The AMD (Quote) Developer Center, located in the company’s Sunnyvale, Calif. offices, includes a test bed for the new quad-core Opteron processor, code-named “Barcelona.”

Later in this quarter, AMD will offer customers and partners access to fully configured dual-core and quad-core Opteron clusters and servers to develop, test and optimize applications.

AMD is also working with software tools vendors and the open source software community to deliver compilers and other developer tools to optimize applications for the new Barcelona processor. The latest releases from the GNU Compiler Collection (GCC) and The Portland Group (PGI) are already optimized for Barcelona processors.

AMD is also working with Microsoft (Quote) and Sun (Quote) to ensure that their popular development tools, Microsoft Visual Studio and Sun Studio, will also support code optimization.

Barcelona processors, which the company intends as the chips to give Intel a run in the competitive market, will sport a 128-bit floating point engine, ostensibly doubling the 64-bit floating point in current Opteron chips.

“Barcelona is a lot more than four cores. By recompiling your code, you can have the option so you can get enhanced floating point capability,” Margaret Lewis, AMD director of commercial solutions. told internetnews.com.

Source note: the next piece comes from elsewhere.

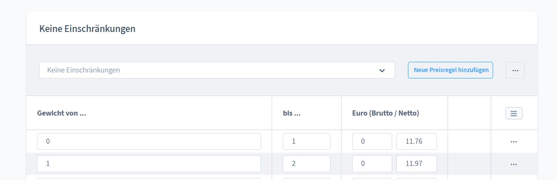Select the Brutto price field in the first row

372,141
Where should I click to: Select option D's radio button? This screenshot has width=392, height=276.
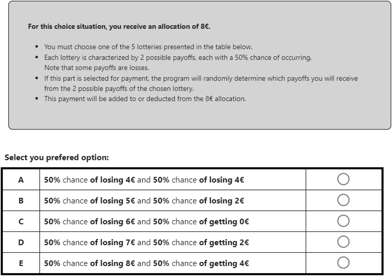coord(343,242)
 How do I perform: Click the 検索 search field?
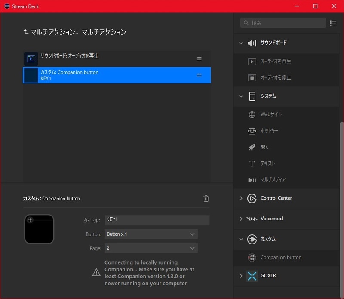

AMD also updated its AMD Virtualization Technology (AMD-V) and the AMD I/O Virtualization Technology (IOMMU) specifications to improve throughput and scalability in virtualized environments.

The latest revisions, 1.20, add support for AMD’s I/O Memory Management Unit (IOMMU) to provide secure performance in a virtualized environment. The new version of the spec also offers better isolation between virtual machines and is better able to protect a virtual machine from reading/writing to memory it doesn’t own.

AMD also added the ability to add direct device assignment, so a specific device can be assigned to specific virtual machines. This will greatly improve the performance of those devices in certain applications. It also comes with new technologies for interrupt remapping and enhanced error recovery.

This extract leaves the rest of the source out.